Once “a pawn” a time, more than 100 students from across Simcoe County put on their game faces to take on the best of the best among local chess players during the Simcoe Chess Tournament on Wednesday.
This was the first time since 2019 this tournament has taken place, bringing together approximately 130 elementary school students from across the region to compete. And the look of concentration on participants' faces as they took their seat across from their opponents made it clear they were there not only to have fun, but also to win.
Participating players have placed in the top four in area tournaments held across the county over the past month.
The tournament, which took place at the Simcoe County District School Board (SCDSB) Education Centre in Midhurst, featured the best players from Grade 4 to 8 competing for the first time across from each other since the pandemic began. Today's event brought out friends, family and teachers to quietly cheer on the players, including Bob Fischer, who, although a big fan of the game, admitted he is not in fact in fact related to the late Bobby Fischer — the first and only American chess world champion in history.
Fischer, who is actually a Grade 4 and 5 special education teacher at Trillium Woods Elementary School in Barrie’s south end, attended the tournament with four students.
The school launched its own Chess Club back in February and initially saw upwards of 50 students come to check it out, he said. Although the number of participants has dwindled, the club still boasts a core group of about 10 students who continue to attend twice a week.
“I think it’s a chance for kids to use their brain power in a different way than they’re used to with school. A lot of times, kids get to shine with their athletics or art, so chess just attracts a different kind of person and personality," Fischer said.
Tayden Dinsmore, a Grade 4 student at Trillium Woods, joined the school's Chess Club in February. He said he simply thought it would be something “fun” to do, adding he likes the mental side of the game.
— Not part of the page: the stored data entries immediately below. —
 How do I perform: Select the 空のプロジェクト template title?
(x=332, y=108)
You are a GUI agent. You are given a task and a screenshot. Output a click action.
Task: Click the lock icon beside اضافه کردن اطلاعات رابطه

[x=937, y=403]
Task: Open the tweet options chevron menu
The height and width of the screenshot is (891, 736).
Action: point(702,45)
Midway through Wednesday's tournament, Dinsmore had nine points, which he explained meant he likely sat around fourth place out of all of the players, having won three games and losing two. He had two more games left to play.
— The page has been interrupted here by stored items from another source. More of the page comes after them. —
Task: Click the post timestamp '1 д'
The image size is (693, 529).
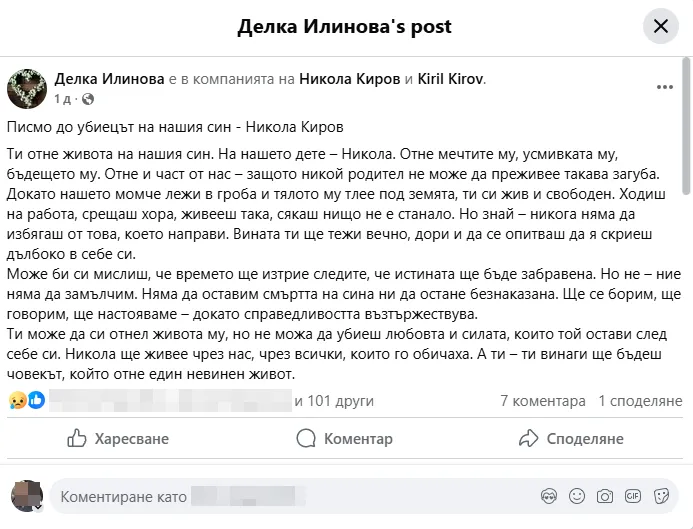Action: [63, 99]
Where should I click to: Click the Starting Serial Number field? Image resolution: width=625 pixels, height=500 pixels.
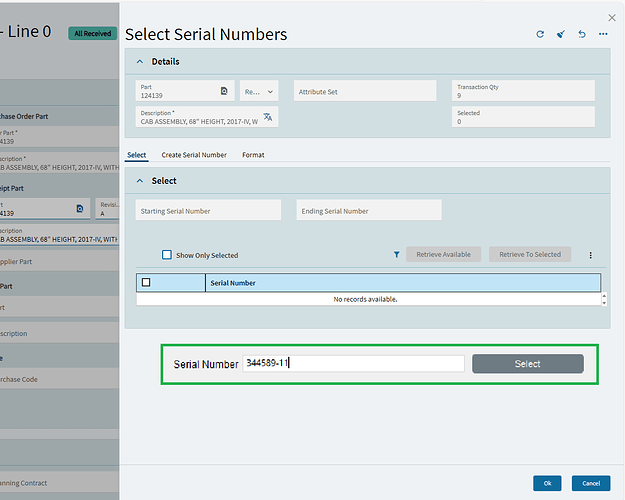tap(211, 211)
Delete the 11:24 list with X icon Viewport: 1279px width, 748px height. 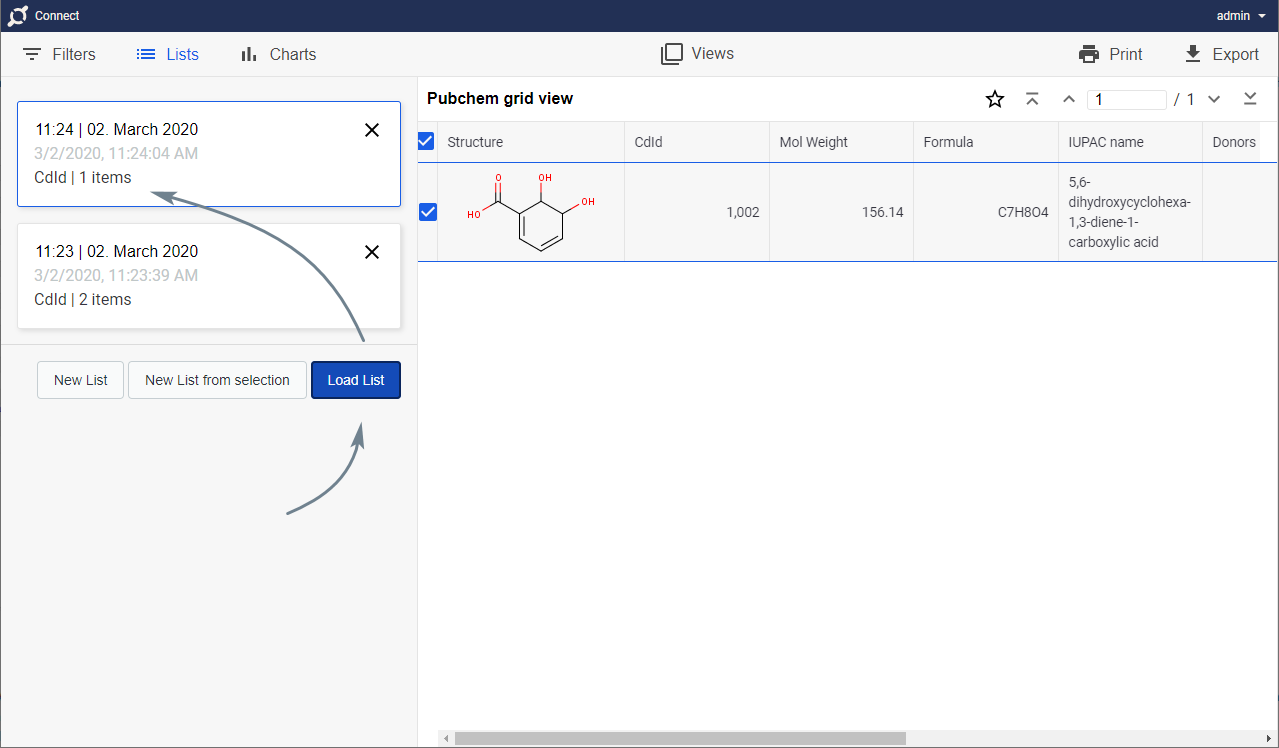pos(372,130)
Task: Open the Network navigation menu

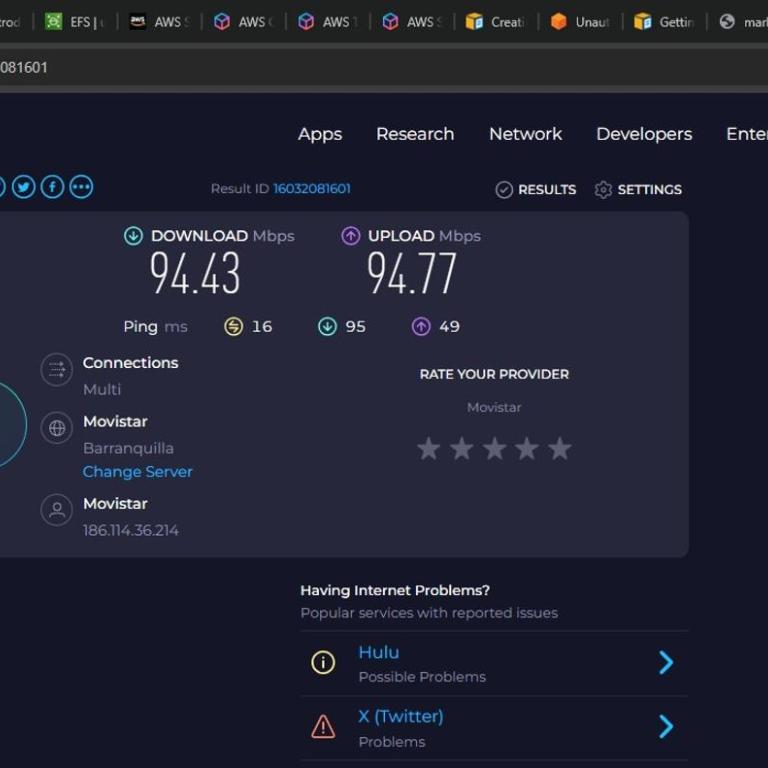Action: [525, 134]
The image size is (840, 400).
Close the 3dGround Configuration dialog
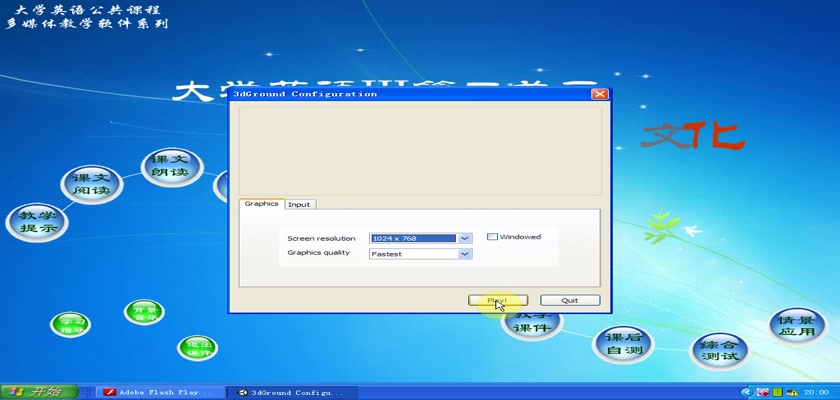pos(599,94)
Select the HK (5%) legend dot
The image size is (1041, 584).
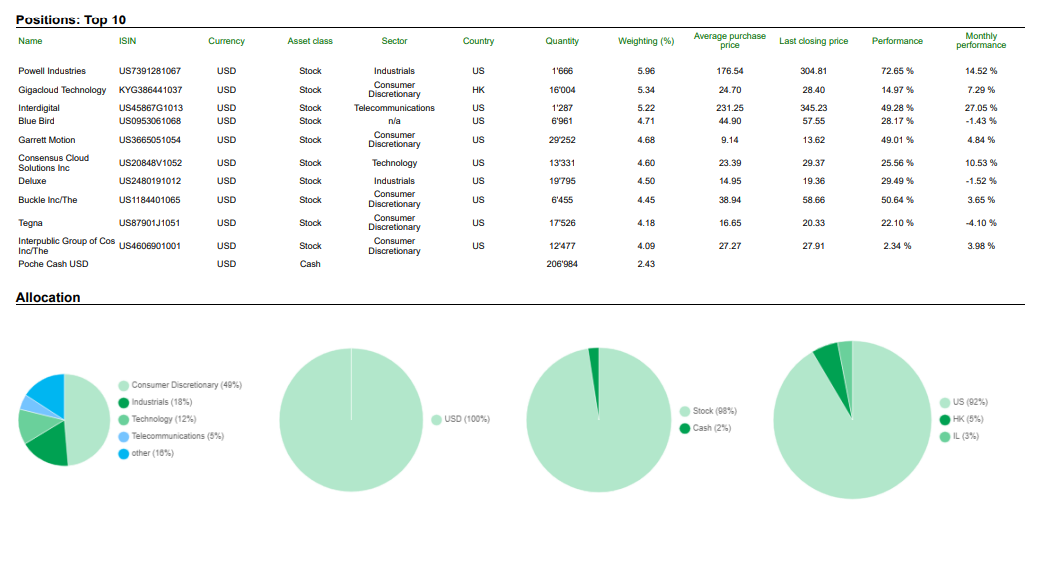(944, 419)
“If I win both, I will probably be like third, somewhere near there,” he said.
Dinsmore said he’d encourage other young kids to join their school’s chess club if they have one.
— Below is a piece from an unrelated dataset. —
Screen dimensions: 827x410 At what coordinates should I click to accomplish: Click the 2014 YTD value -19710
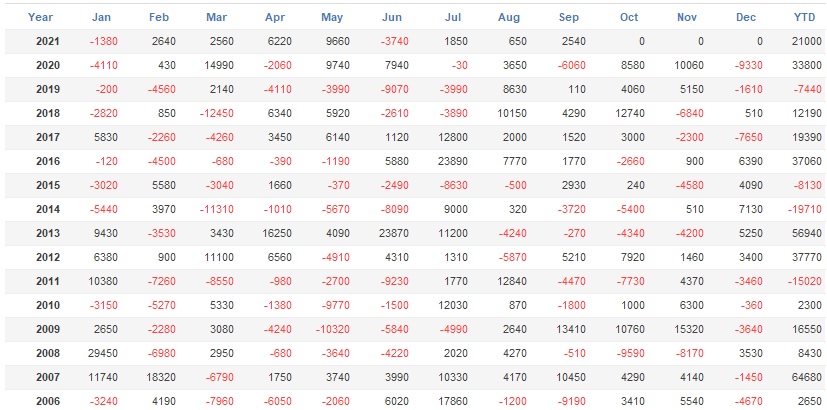802,209
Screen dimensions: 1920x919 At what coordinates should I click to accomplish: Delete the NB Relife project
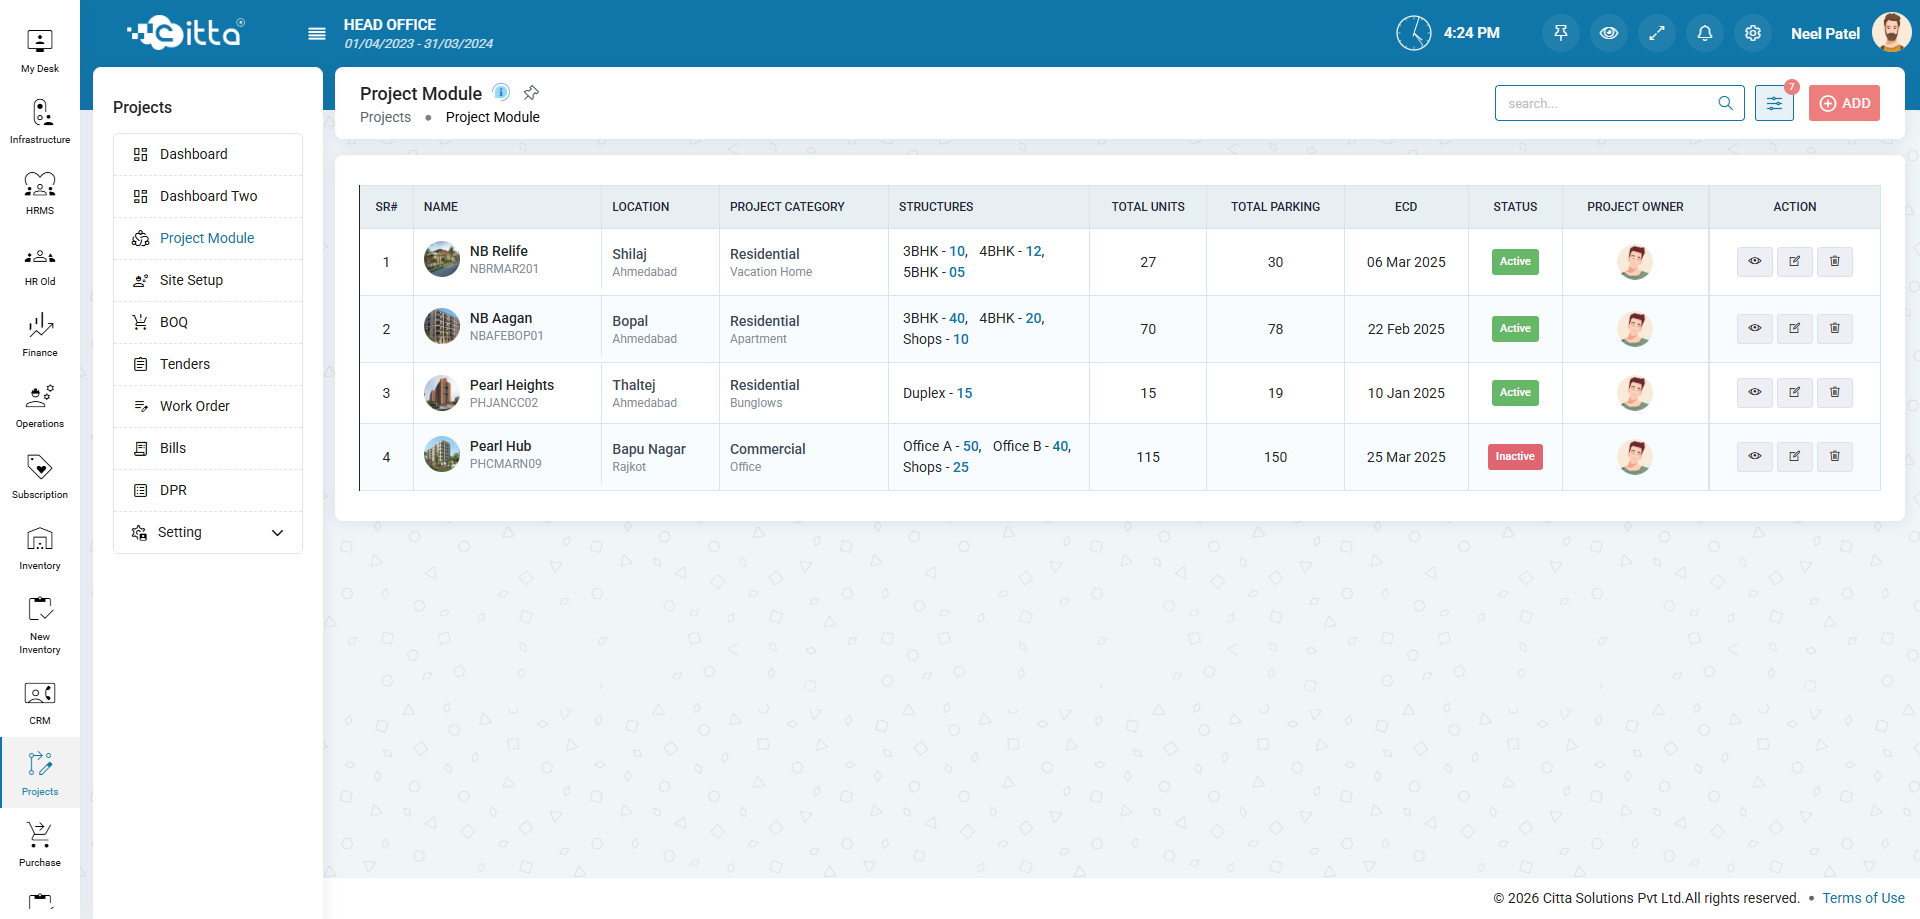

“It’s really fun. If you’ve never tried, you don’t know if you’re good or bad," he said.
Seeing the public school board's education centre packed with tables and topped with dozens of chess boards, Fischer acknowledged it was great to see an event like this after such a long time.
“I think it’s awesome to have a big gathering here. There are roughly 130 kids in there. With the lockdowns interrupting extracurricular activities, this is just amazing to have everyone together," he said.